Travelling north, Arya, Gendry, and Hot Pie are brought to an inn by a group led by Thoros of Myr, fighting for the Brotherhood without Banners. Another Brotherhood party arrive with a captive Sandor "The Hound" Clegane, who recognizes Arya and announces her true identity.

A farmer warns Brienne and Jaime of the danger in traveling the Kingsroad. Jaime warns Brienne that the farmer must be killed, but she refuses. While crossing a bridge, Jaime seizes one of Brienne's swords and duels with her, but she gains the upper hand. They are taken captive by Locke, a bannerman of Lord Roose Bolton, aided by the farmer who had recognized Jaime.

==Production==

===Writing===
"Dark Wings, Dark Words" was written by co-writer Vanessa Taylor, who had previously written the episodes "Garden of Bones" and "The Old Gods and the New" for the show's second season. This episode adapts the following chapters from George R. R. Martin's A Storm of Swords: "Bran I", "Sansa I", "Jon II", "Arya I", "Arya II", "Arya V", "Jaime II" and "Jaime III".

===Casting===
With this episode, Joe Dempsie (Gendry) is promoted to series regular, after guest starring in the first and second season.

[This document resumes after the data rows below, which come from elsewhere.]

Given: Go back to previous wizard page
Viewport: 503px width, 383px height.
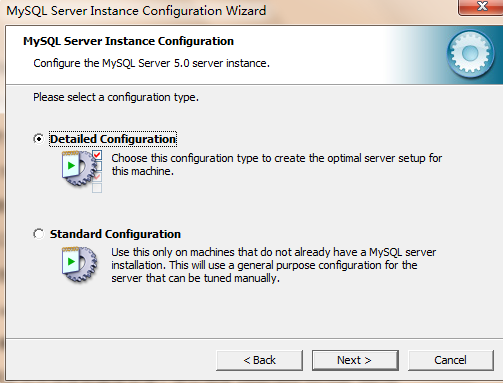Looking at the screenshot, I should click(x=259, y=360).
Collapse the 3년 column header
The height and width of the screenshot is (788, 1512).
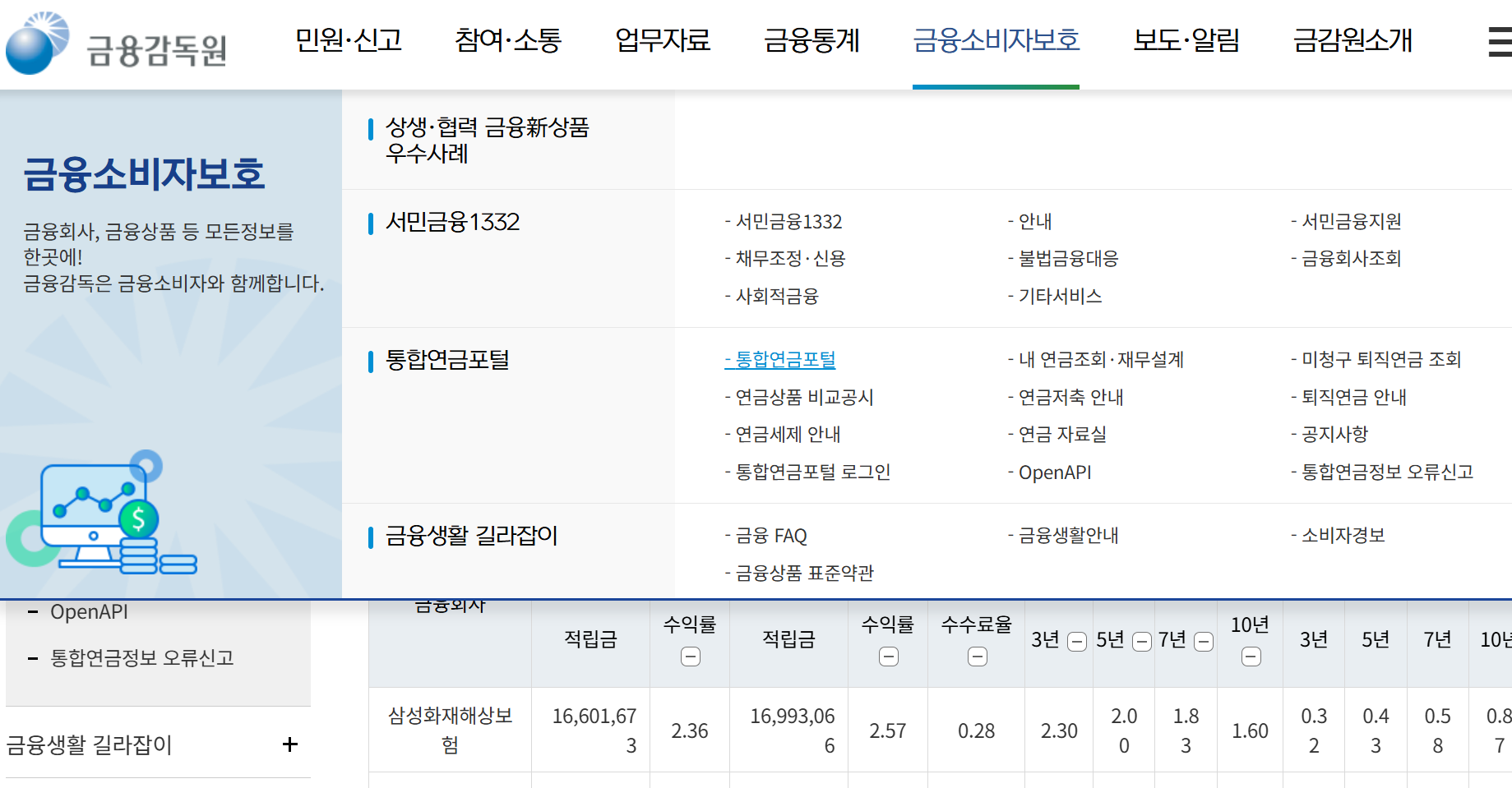tap(1076, 643)
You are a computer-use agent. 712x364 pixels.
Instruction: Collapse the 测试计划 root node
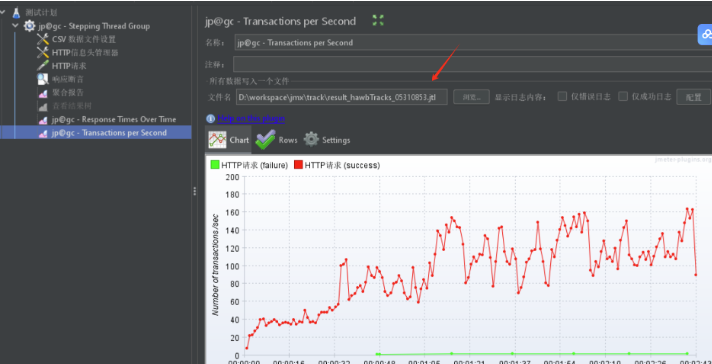2,12
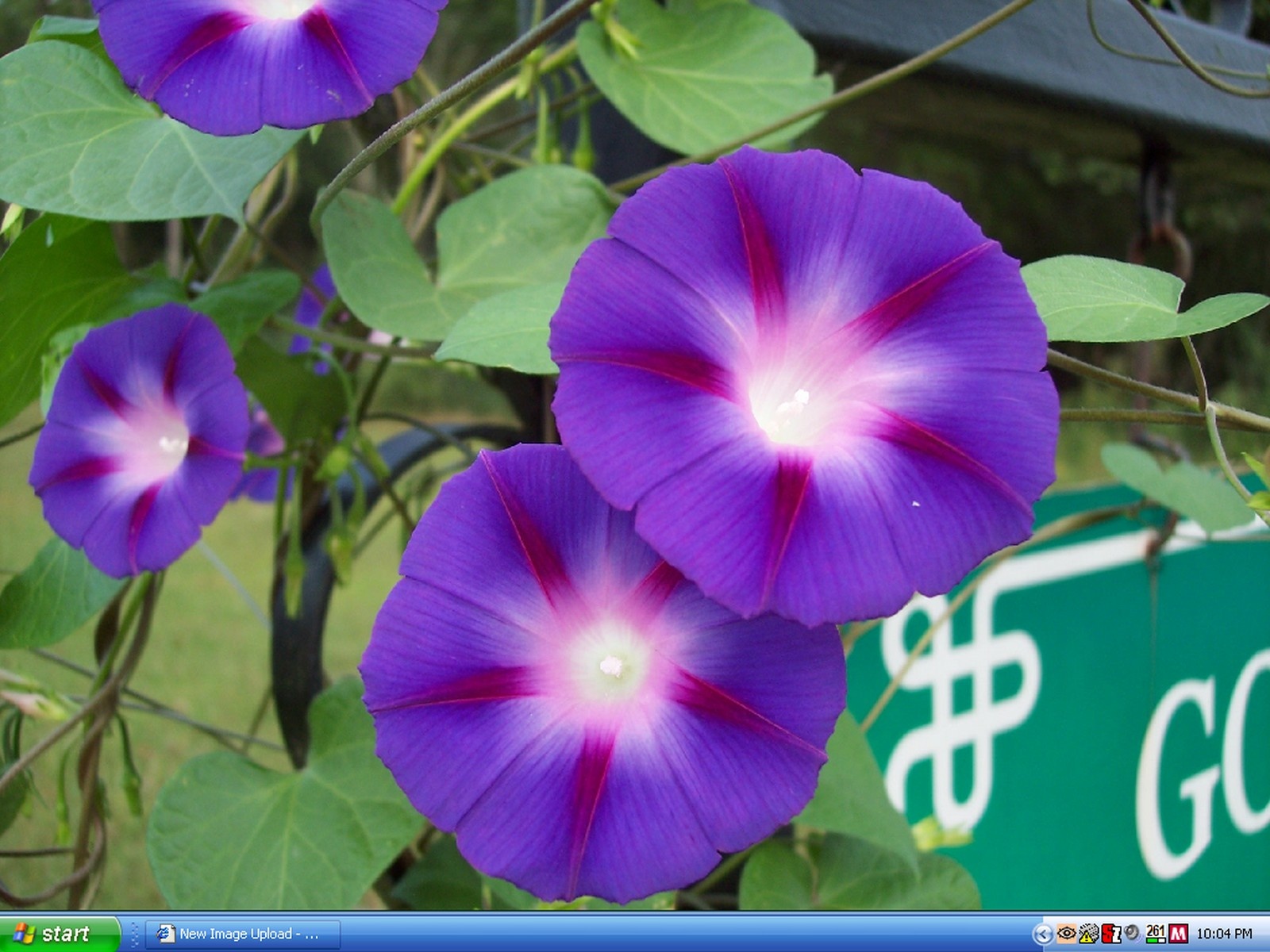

This episode also marks the first appearances of Diana Rigg (as Lady Olenna Tyrell), Mackenzie Crook (as Orell), Paul Kaye (as Thoros of Myr), Thomas Brodie-Sangster (as Jojen Reed), Ellie Kendrick (as Meera Reed), Philip McGinley (as Anguy), Noah Taylor (as Locke), and Iwan Rheon (as the cleaning boy attending Theon, who would later on in the series be revealed as Ramsay Bolton).

==Reception==

===Ratings===
"Dark Wings, Dark Words"'s first airing was seen by 4.27 million viewers. Taking into account the viewers of the later repeat, the figures rose to 5.54 million. In the United Kingdom, the episode was seen by 0.988 million viewers on Sky Atlantic, being the channel's second highest-rated broadcast that week.

===Critical reception===
"Dark Wings, Dark Words" received positive reviews from television critics. IGN's Matt Fowler gave the episode an 8.5/10, writing "Not many big moments in this week's Game of Thrones, but a lot of new characters came into play." David Sims, reviewing for The A.V. Club, rated the episode with a B+ for newbies. Emily VanDerWerff, rating for experts, also gave the episode a B+.